Required work: Your response should contain each line of the data that includes "width".

Data in this exercise:

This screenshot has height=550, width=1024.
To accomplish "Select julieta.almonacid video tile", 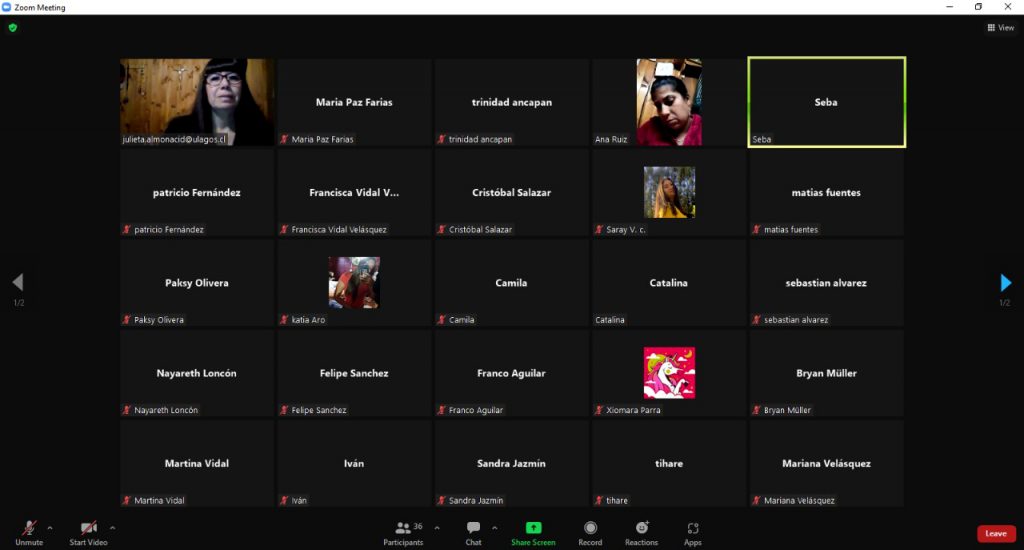I will tap(197, 102).
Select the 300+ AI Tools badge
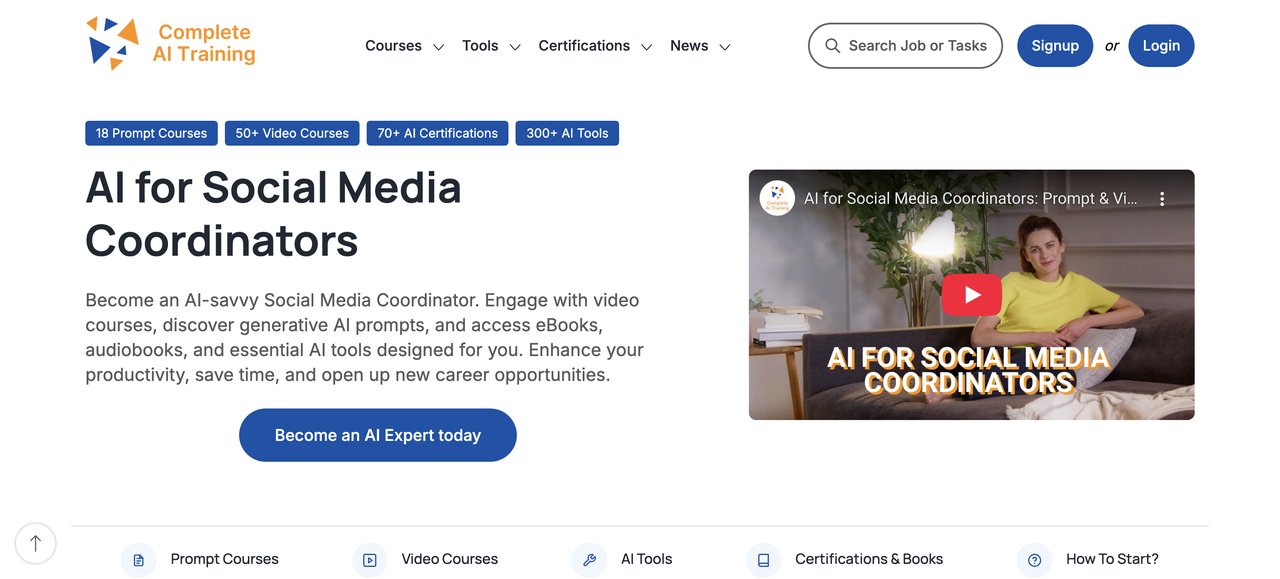Screen dimensions: 1280x579 (567, 133)
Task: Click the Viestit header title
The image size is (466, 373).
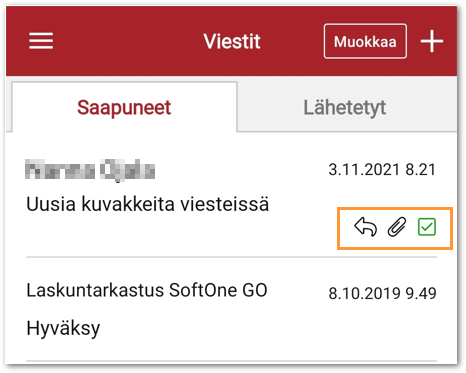Action: point(232,41)
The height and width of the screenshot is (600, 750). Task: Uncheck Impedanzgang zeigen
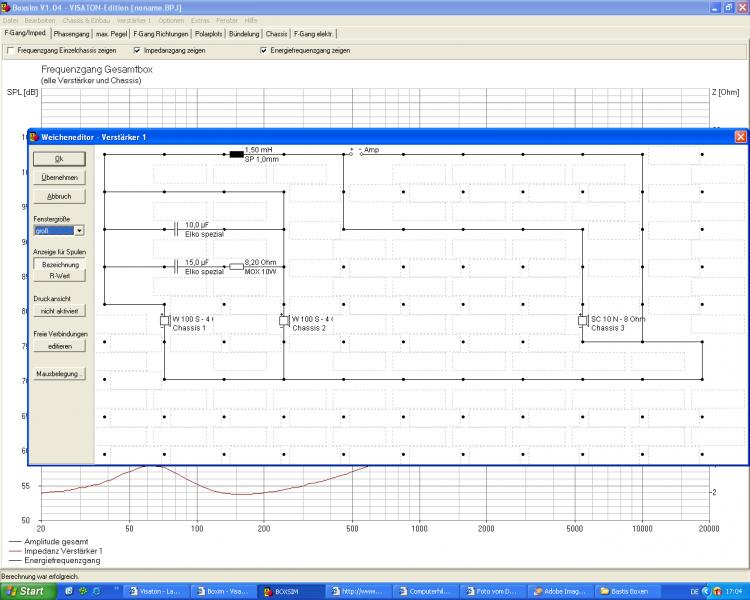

Result of this task:
This screenshot has height=550, width=1024.
The height and width of the screenshot is (600, 750). Task: Uncheck Impedanzgang zeigen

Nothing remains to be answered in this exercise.